**TASK**.
Find the line with "You are a GUI" in the entries below, then output every line from it down to the line with "You are a computer-use agent. 679x396 pixels.", exactly and with no pictures.
********************
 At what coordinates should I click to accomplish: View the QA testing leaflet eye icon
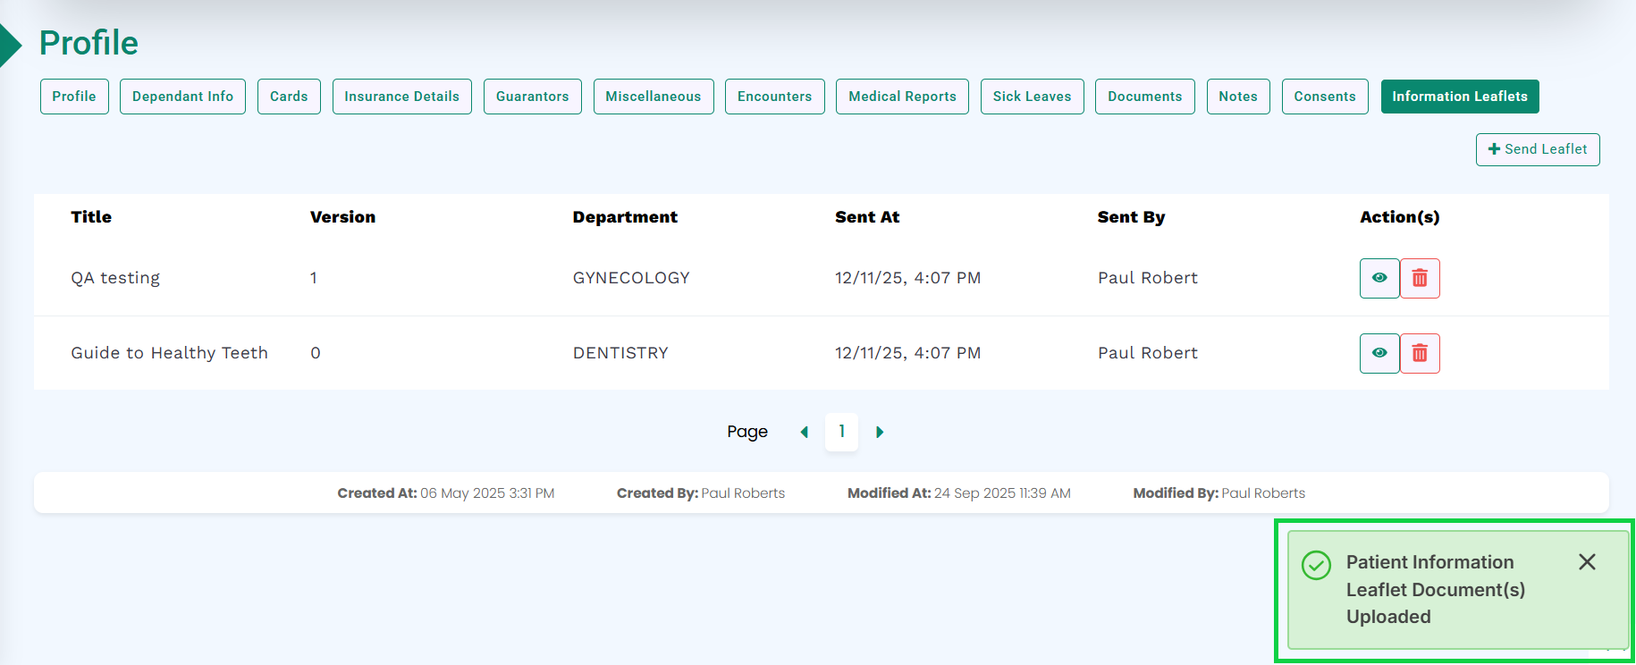coord(1379,278)
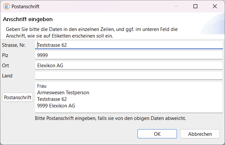Image resolution: width=225 pixels, height=145 pixels.
Task: Select the empty Land input field
Action: click(x=129, y=76)
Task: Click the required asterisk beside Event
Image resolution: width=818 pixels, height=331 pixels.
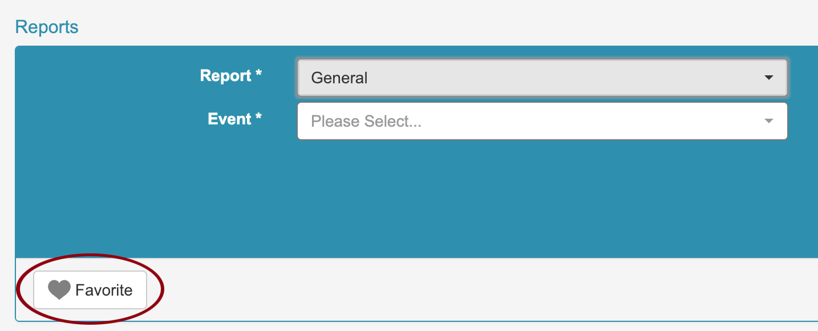Action: 258,118
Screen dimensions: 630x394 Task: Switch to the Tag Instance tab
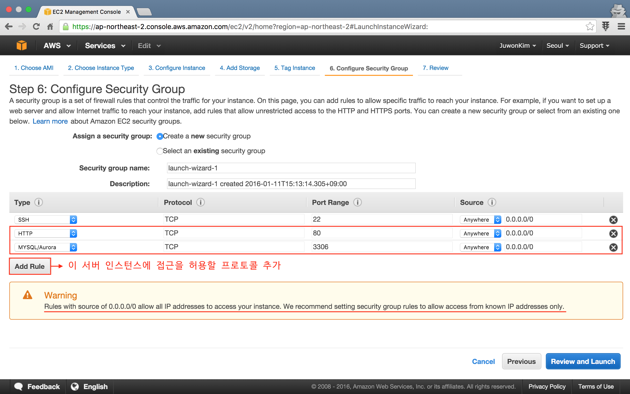[x=294, y=68]
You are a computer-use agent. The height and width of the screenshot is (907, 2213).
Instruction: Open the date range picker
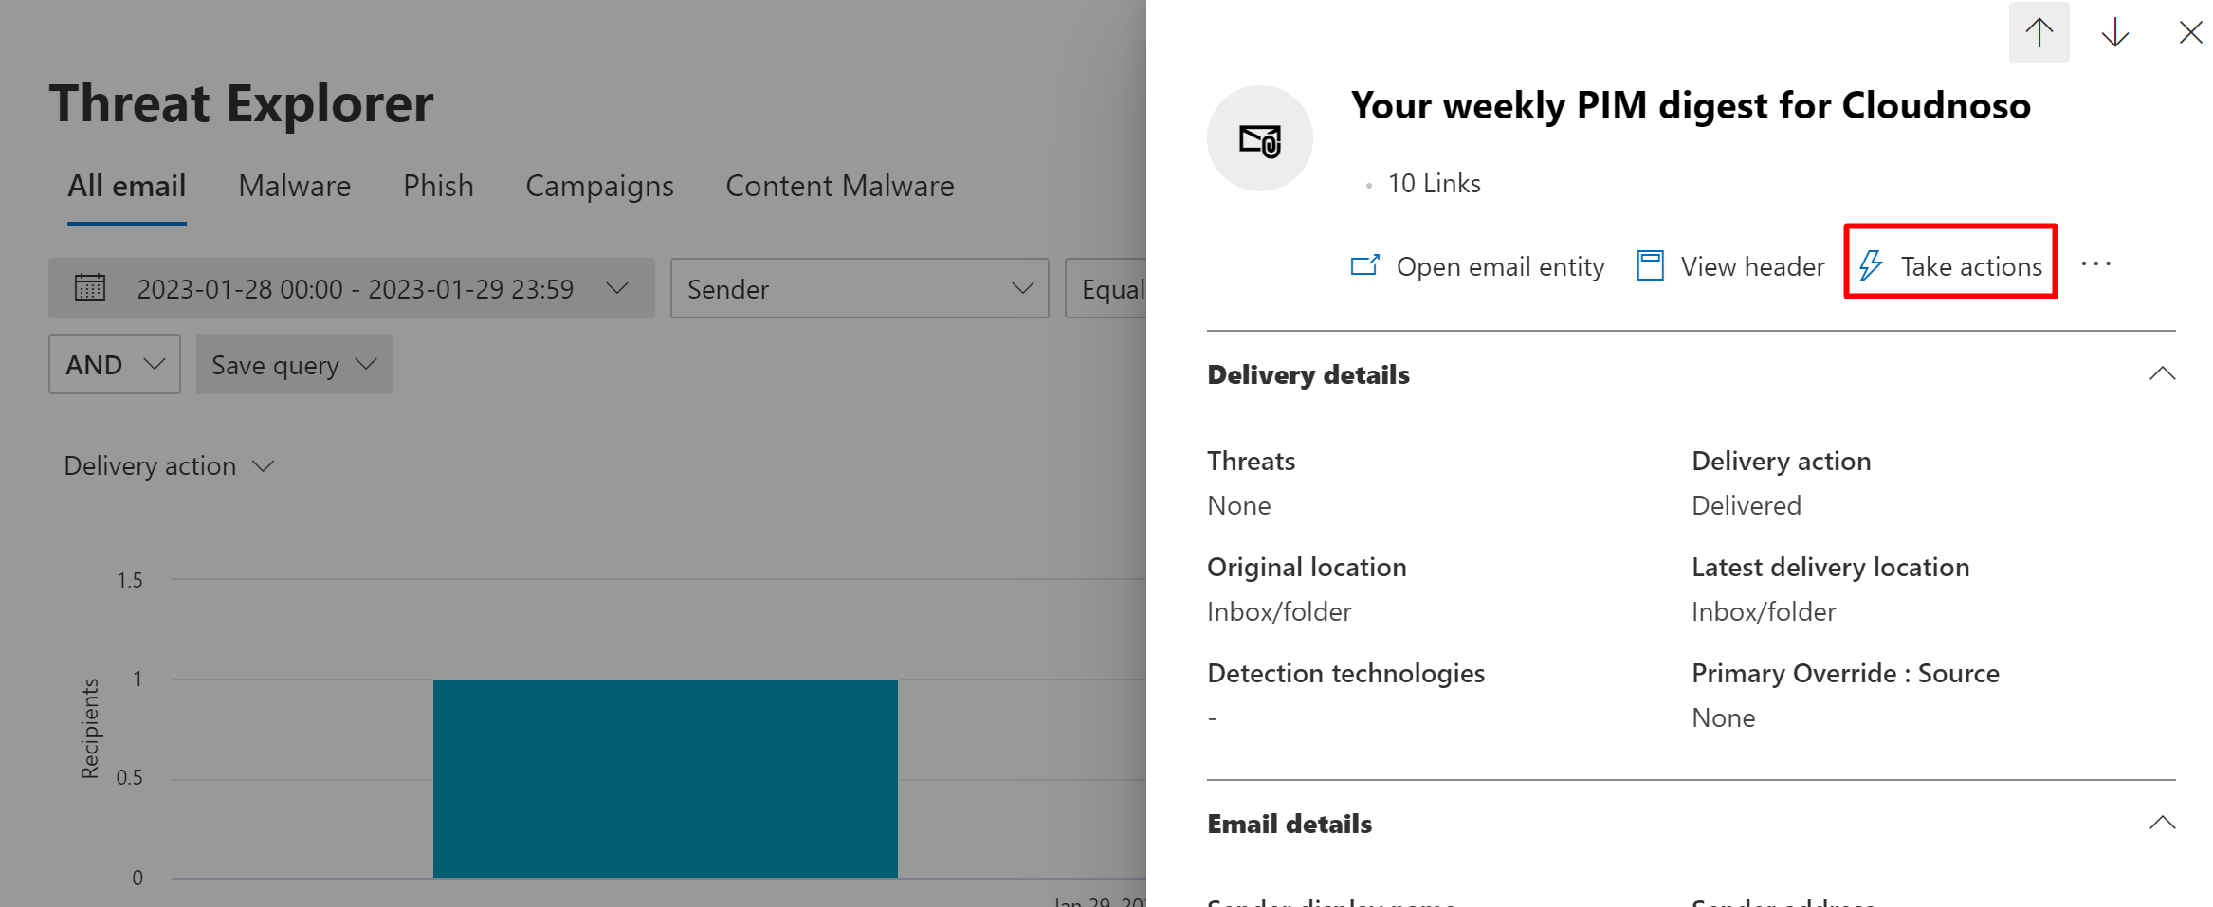351,289
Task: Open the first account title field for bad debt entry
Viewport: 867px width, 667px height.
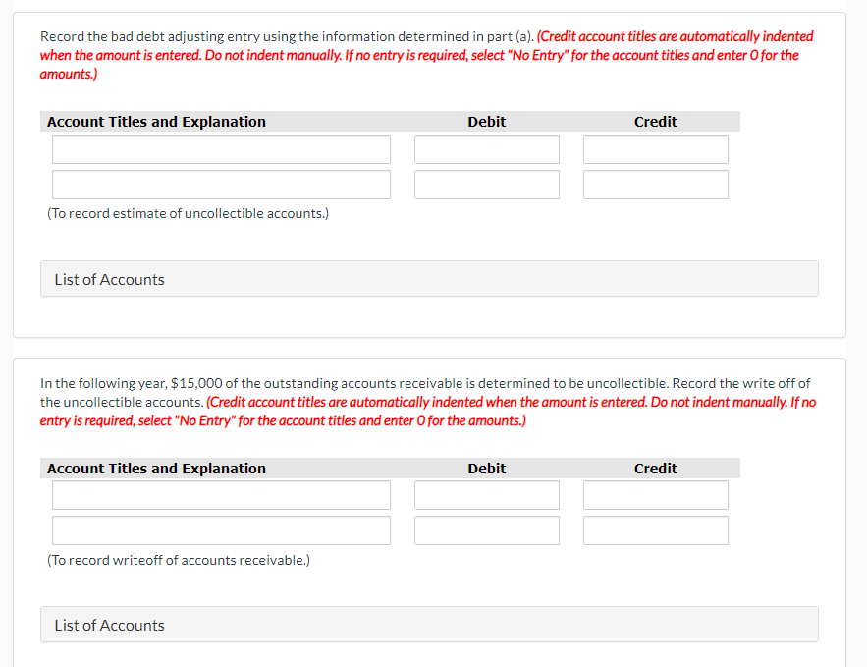Action: tap(220, 148)
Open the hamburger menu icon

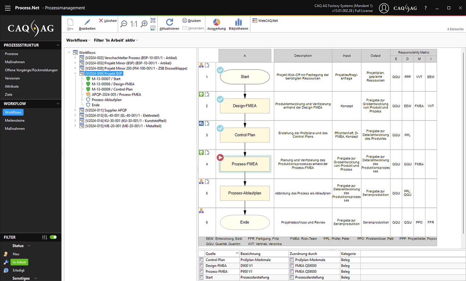[7, 8]
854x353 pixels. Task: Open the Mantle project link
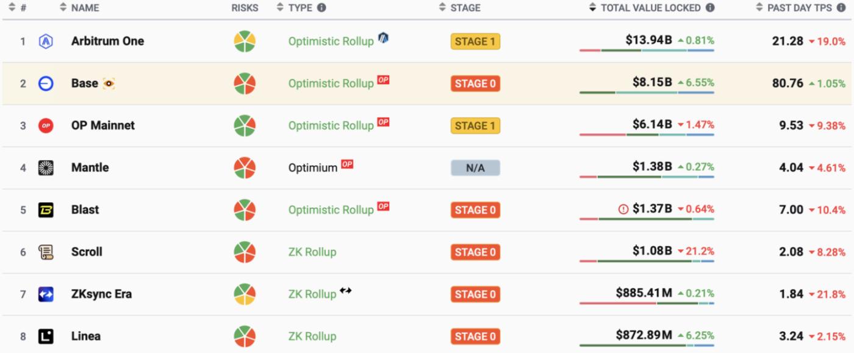click(90, 167)
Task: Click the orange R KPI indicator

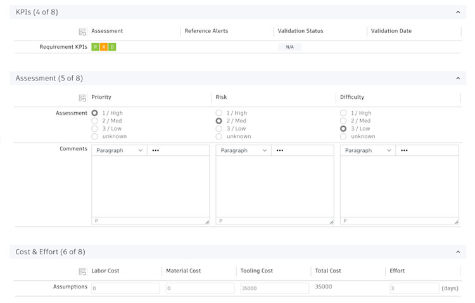Action: pos(104,47)
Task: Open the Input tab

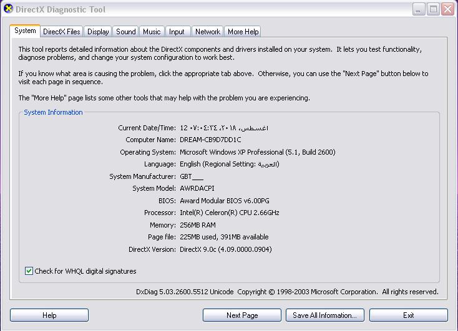Action: (x=177, y=32)
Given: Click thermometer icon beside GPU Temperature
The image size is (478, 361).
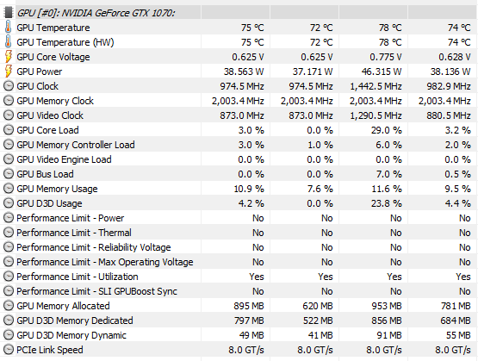Looking at the screenshot, I should pos(9,27).
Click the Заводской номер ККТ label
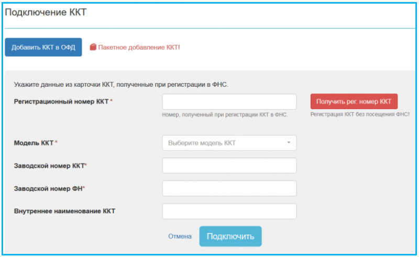The image size is (419, 257). (x=50, y=166)
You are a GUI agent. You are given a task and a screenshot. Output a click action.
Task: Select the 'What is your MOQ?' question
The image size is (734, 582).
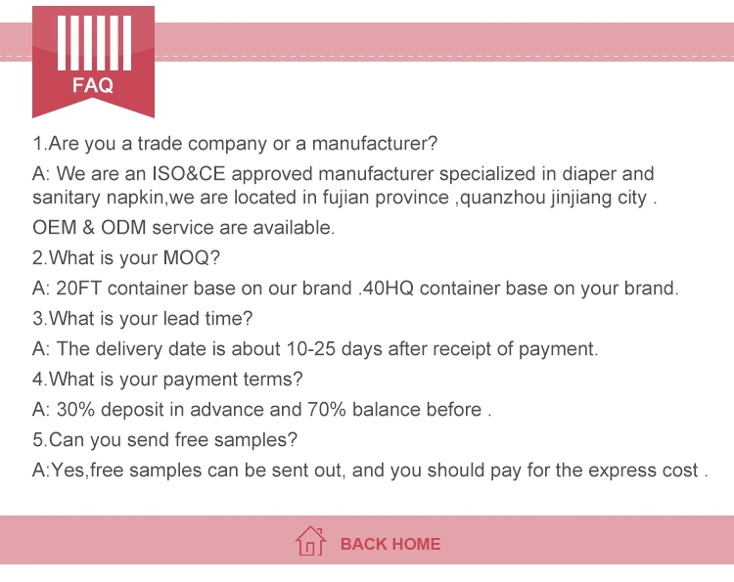(x=126, y=258)
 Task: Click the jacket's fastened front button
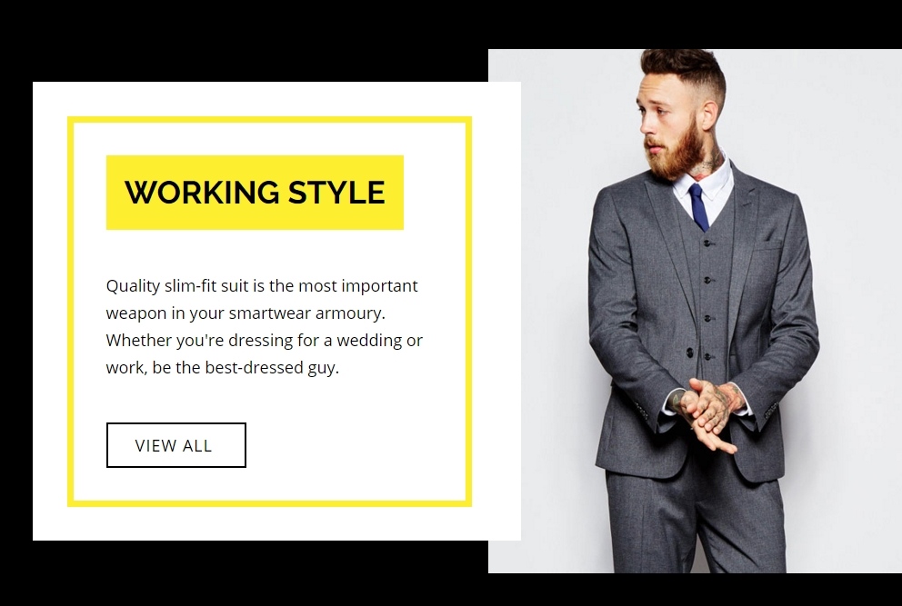click(x=689, y=352)
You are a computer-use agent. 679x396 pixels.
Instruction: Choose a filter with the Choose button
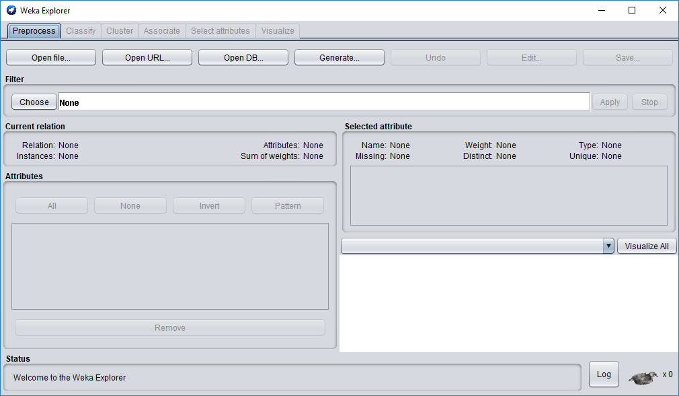[x=34, y=102]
********************
**REPLY**.
You are a GUI agent. You are given a task and a screenshot. Output a click action.
Task: Select the 'What is your MOQ?' question
The image size is (734, 582).
(x=126, y=258)
 Task: Click the jacket's fastened front button
click(x=689, y=352)
You are a computer-use agent. 679x396 pixels.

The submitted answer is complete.